会長法話

勝部 正雄 前会長 ほのか21

 世間の佛教化④

 『吉野遊行抄』角川書店刊・前登志夫・著の「金色の光の中で」の一節より。

=向こうの杉山の峯で郭公が鳴く。

雨をいっぱい吸いあげた山の樹林に朝の陽は金色にかがやいている。谷川の瀬音はまだ音高く響いている。

『正法眼蔵』の「山水経」の言葉が思い出される。

一通の書簡を頂いた。

鄭重な文面は去る六月、淨土宗の僧、東山龍寛師が六十四歳をもって逝去されたしらせである。龍寛師がわざわざこの山家を訪ねてくださって、話を依頼されたので、おこがましくも去る五月に(出講したことである。
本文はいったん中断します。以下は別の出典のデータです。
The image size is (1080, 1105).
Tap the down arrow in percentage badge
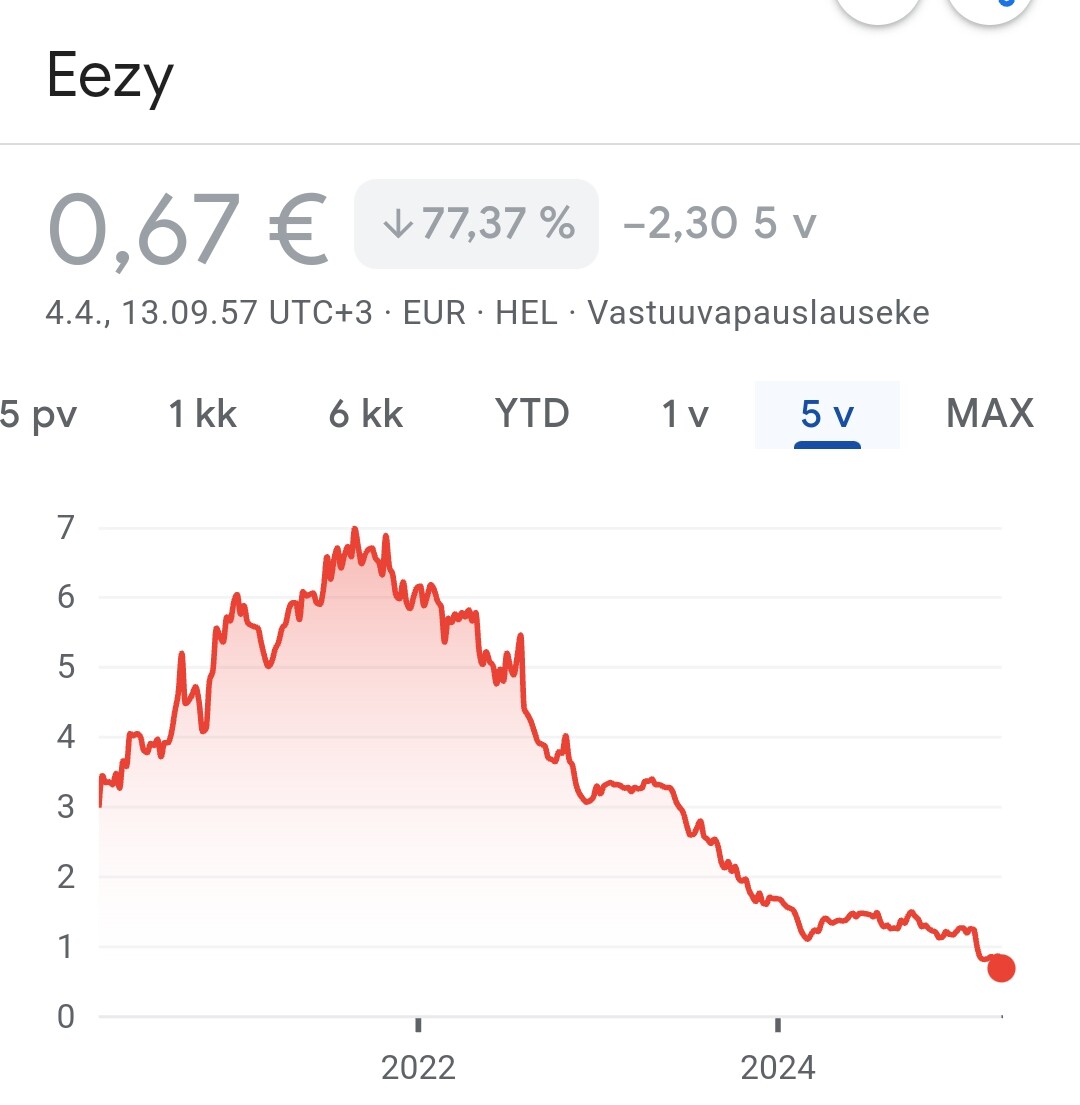pyautogui.click(x=398, y=224)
)

 お手紙によると、龍寛師は新聞の随想を繰り返し(ほかの19の掲載文)読まれ、わたしの貧しい話の録音を聴いておられたそうである。

 死の数日前に、龍寛師は、生前の信仰生活の精髄を檀信徒の人々への「ことば」を遺されている。

 その中に「群生を荷負して、これを重担となす」につづいて、「すべての人は宿業としてなんらかの重い殻を背負うて生きているのですが、その思い殻のゆえにすくわれているのです。」と一句一句を噛みしめるようにして、念佛の道の有難いことを延べたあと、一首の辞世がしたためられている。
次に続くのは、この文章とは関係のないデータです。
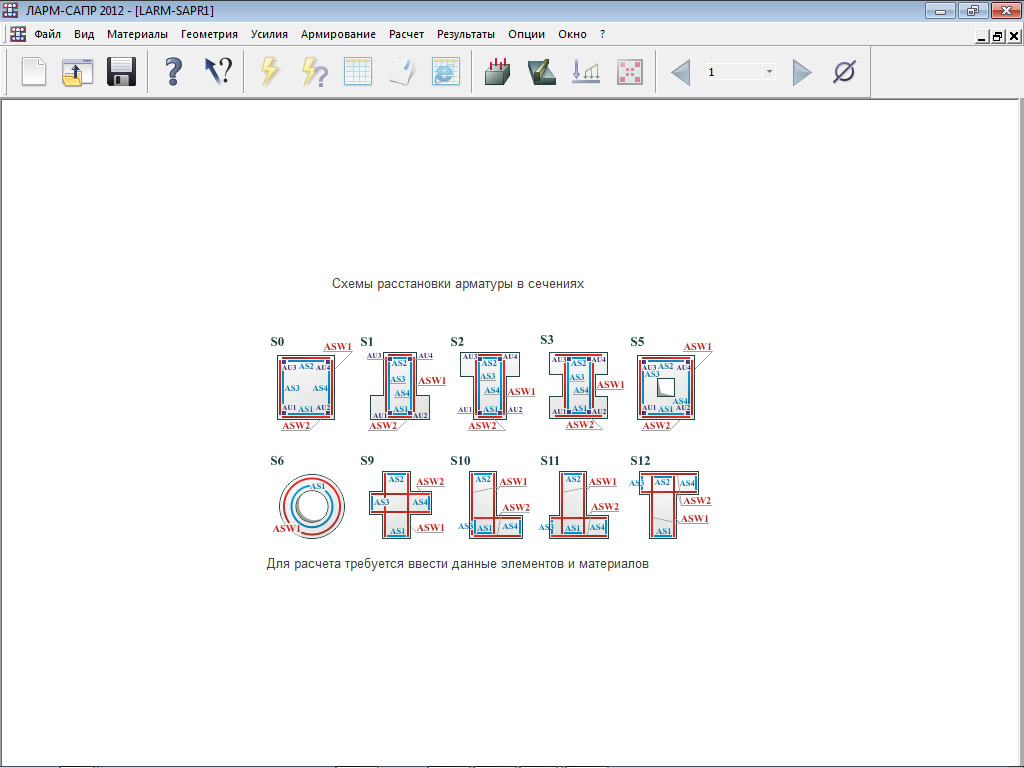Restore the inner document window
The image size is (1024, 768).
coord(998,36)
とつおいつまろぴころぴつ草堂をただ守り来ぬ三十とし月 法輪草堂龍寛

 この素朴な辞世は、世に信心の場としての寺院を守っていくことの困難と苦悩がにじみ出ている。ただ一度限りのはかない出会いだったが、その往生の気高さにおいて、龍寛師との出会いは一期一会だったと思う。=

 このような話を見聞きするにつけても、過去に一途に信仰を伝えようと、最後まで念じ続けられた僧侶が、各地に数えきれないほどに居てくださったことを思うのです。

 自らの来し方を手柄にすることもなく、江戸文明やそれ以前からの流れを受けて、人々の幸福のために生命をかけられた僧侶の居られたことを、明治・大正・昭和の時代を振り返り、尊く想い出すことであります。

 併せてその源流たる法然上人の法語に基づいた、僧侶たちが語る自らの信仰と日々の気づきを淡々と伝えられていた言葉の一端を紹介致したいと思います。

○ある人が「上人がお唱えになっているお念佛は、その一声一声が佛のみ心に叶っていることでありましょう。」と申したところ、「それはどう言う意味があるのか」と上人が問われました。「上人は智慧の優れた人ですから、念佛の功徳を詳しく知っておられるでしょうし、本願の意味をはっきりと心得ておられるからです。」と申し上げたときに、上人は「あなたは本願の信ずる心が不十分である。阿弥陀佛の本願としての念佛は、木こり、草刈り、菜つみ、水汲みのように知識も乏しく暮らしも豊かでなく、読み書きのできない者でも、念佛を唱えは必ず極楽往生ができると、本願を信じて真実の心から往生を願い、常に念佛を唱える者を、必ず往生できる最上の人とするのである。聖道門の修行は智慧を究めることによって生死の世界を離れようとするものであり、淨土門の修行は知恵や才覚を加えることなく愚痴のままに、本願力に身をまかせて、極楽に往生するのであると知るべきである」とおっしゃられました。

○心の善し悪しを問わず、罪の軽い重いを取りざたせずに、往生したいと願い、南無阿弥陀佛と唱え、その一声ごとに往生はまちがいないと思い信ずることにより往生は決定するのです

○この世を終えて閻魔の庁につけば善悪の軽重に従い、行き先が決められます。その時「あなたは佛法の説かれていた世に居ながら、なぜ佛縁を受けることなく死後に至ったのか」と問われます。その時、どのように応えられるのでしょうか。そのために、今のうちに佛縁を求め、念佛を唱えなさい。

 江戸時代のこと。全国の各寺院では日常的に密接な関りがあり、本堂の縁側で交わす話題の中に佛法があり、それを耳にされて「心を決定・けつじょう」された人は数えきれないほどあったことでしょう。小さな求める種があれば、いつの日か、いのちに大樹が育ちます。「世間を佛教化」すると構えるところには、自我の茨がある故に樹木は育ちにくいものです。

「有為の世を超えたところで樹木は育つ」と老僧の声が聞こえます。